REQUIRED TASKS ▸
1. Reproduce verbatim the portion of the El Pueblo History Museum text that begins with the words containing "- 1848 Business" and ends with "population to dwindle.".
2. Extend the El Pueblo History Museum text by writing what comes next after its final sentence.

GIVEN PASSAGE ▸
==========
El Pueblo History Museum is a local history museum in Pueblo, Colorado, United States. The museum presents the history of Pueblo, together with the cultural and ethnic groups of the region. The historical site includes an 1840s-style adobe trading post and plaza and the archaeological excavation site of the original 1842 El Pueblo trading post which was listed on the US National Register of Historic Places in 1996. The facility is administered by History Colorado.

The museum is an affiliate of the Smithsonian Institution, and is accredited by the American Alliance of Museums (AAM).

== History ==
- 1803 The United States makes the Louisiana Purchase and President Thomas Jefferson sends Meriwether Lewis and William Clark on their mission of exploration, mapping, trade, science, and sovereignty.
- 1806 James Wilkinson sends Zebulon Pike to explore the Southwestern United States, they establish an outpost near the confluence of the Fountain Creek and the Arkansas River, before attempting to summit Pikes Peak. In 1807 they build the first structure in the area, Pike's Stockade which was declared a National Historic Landmark in 1961.
- 1842 construction of El Pueblo as an independent trading post.
- 1848 Business at the fort declines as a result of the Mexican–American War. The Treaty of Guadalupe Hidalgo, the peace treaty ending the war alters the trade dynamics of the region and the simultaneous discovery of gold in California causes the forts population to dwindle.
==========
SUPPLIED INFORMATION ▸
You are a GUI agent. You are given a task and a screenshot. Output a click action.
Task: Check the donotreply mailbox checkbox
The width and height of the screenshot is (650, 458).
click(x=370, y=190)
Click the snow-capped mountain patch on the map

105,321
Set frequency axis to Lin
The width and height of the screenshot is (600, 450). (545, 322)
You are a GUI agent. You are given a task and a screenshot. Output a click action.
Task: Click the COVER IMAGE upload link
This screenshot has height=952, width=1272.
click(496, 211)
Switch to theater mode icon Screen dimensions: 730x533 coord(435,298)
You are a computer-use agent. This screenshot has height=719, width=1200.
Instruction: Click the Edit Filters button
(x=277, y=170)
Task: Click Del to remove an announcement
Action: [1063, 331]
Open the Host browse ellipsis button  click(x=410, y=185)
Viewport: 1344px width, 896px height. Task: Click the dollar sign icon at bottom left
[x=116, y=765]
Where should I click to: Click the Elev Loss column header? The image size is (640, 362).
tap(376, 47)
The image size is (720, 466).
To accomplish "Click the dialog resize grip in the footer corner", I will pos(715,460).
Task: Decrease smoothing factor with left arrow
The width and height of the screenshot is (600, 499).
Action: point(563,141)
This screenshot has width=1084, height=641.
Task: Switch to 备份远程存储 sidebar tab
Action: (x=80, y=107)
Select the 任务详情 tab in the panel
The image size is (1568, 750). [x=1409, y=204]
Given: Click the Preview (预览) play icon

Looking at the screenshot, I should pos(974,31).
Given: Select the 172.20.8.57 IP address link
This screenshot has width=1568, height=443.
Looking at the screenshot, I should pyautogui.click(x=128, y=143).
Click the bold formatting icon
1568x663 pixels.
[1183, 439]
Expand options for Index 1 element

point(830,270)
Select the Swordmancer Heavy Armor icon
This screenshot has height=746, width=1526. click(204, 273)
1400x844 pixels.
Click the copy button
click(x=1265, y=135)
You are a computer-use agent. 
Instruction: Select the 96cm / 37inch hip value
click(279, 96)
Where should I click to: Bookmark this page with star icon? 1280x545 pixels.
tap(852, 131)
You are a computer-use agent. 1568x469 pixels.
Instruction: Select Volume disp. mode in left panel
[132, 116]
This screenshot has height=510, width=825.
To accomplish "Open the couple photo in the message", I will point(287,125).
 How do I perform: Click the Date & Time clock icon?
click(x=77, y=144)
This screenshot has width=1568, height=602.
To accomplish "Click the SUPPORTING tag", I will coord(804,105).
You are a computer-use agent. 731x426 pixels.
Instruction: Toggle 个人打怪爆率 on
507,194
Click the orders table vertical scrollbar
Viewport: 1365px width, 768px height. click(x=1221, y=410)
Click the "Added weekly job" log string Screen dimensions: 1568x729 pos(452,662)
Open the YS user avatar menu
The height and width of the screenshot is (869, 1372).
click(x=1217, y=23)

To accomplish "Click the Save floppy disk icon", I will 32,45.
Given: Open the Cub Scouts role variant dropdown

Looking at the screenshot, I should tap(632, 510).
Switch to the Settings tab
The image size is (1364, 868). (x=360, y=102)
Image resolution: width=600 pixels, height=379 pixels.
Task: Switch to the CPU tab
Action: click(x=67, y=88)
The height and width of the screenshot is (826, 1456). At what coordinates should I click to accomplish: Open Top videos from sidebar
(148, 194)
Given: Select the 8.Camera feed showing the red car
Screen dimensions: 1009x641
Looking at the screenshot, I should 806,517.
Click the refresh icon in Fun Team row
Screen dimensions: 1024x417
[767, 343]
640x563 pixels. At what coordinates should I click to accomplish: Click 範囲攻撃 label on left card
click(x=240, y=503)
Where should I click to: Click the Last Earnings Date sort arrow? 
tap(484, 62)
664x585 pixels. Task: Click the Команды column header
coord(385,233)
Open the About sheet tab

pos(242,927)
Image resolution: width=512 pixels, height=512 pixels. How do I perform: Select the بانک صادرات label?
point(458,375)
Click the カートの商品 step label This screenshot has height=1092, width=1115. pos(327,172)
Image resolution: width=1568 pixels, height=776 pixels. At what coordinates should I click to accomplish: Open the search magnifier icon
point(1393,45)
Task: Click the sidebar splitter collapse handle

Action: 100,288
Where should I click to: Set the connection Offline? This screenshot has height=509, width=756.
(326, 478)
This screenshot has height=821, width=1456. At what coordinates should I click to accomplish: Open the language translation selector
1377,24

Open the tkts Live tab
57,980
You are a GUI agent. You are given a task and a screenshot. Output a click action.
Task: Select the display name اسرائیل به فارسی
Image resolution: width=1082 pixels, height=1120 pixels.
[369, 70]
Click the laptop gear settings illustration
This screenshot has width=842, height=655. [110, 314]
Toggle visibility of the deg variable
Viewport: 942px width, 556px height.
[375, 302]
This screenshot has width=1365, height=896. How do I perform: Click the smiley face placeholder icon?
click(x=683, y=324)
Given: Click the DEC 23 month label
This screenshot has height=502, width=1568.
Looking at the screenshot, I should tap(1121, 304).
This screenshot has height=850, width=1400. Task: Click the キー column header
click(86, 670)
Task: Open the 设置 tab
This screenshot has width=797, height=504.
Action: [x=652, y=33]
==========
ANSWERS ▸
1.
- 1848 Business at the fort declines as a result of the Mexican–American War. The Treaty of Guadalupe Hidalgo, the peace treaty ending the war alters the trade dynamics of the region and the simultaneous discovery of gold in California causes the forts population to dwindle.

2.
- 1854 Ute and Jicarilla Apache natives led by Chief Tierra Blanco lead a successful attack on the fort, killing 15 men, and capturing one woman, and two boys. The fort was abandoned following the attack.
- 1858 Pike's Peak Gold Rush brings people to the area who will plat Pueblo and Fountain City near the confluence of the Arkansas and Fountain.
- 1860 Pueblo platted taking name from the old trading post. It is replatted in 1870 following its organization. Settlers used some of El Pueblo's adobe bricks to build their own structures and gradually built over the fort, by the 1880s it had disappeared under the new city.
- 1888 Farriss Hotel is built on the site where El Pueblo once stood.
- 1959 The Colorado Historical Society (now History Colorado) open the El Pueblo History Museum, which included a full-scale replica of El Pueblo, at the converted old Pueblo Municipal Airport hangar.
- 1980s The University of Southern Colorado begins program to locate El Pueblo. They settle on a possible location under the Fariss Hotel.
- 1988 Deborah Mora Espinosa is hired as the executive director.
- 1989 USC Anthropology professor William G. Buckles initiates a survey of the Fariss Hotel's basement.
- 1991 The city tears down the Fariss Hotel allowing for more extensive archaeological excavations. Signs of El Pueblo's structure are discovered.
- 1992 El Pueblo History Museum relocates to a building on the same block as the excavation.
- 1996 The rediscovered El Pueblo fort is listed on the National Register of Historic Places.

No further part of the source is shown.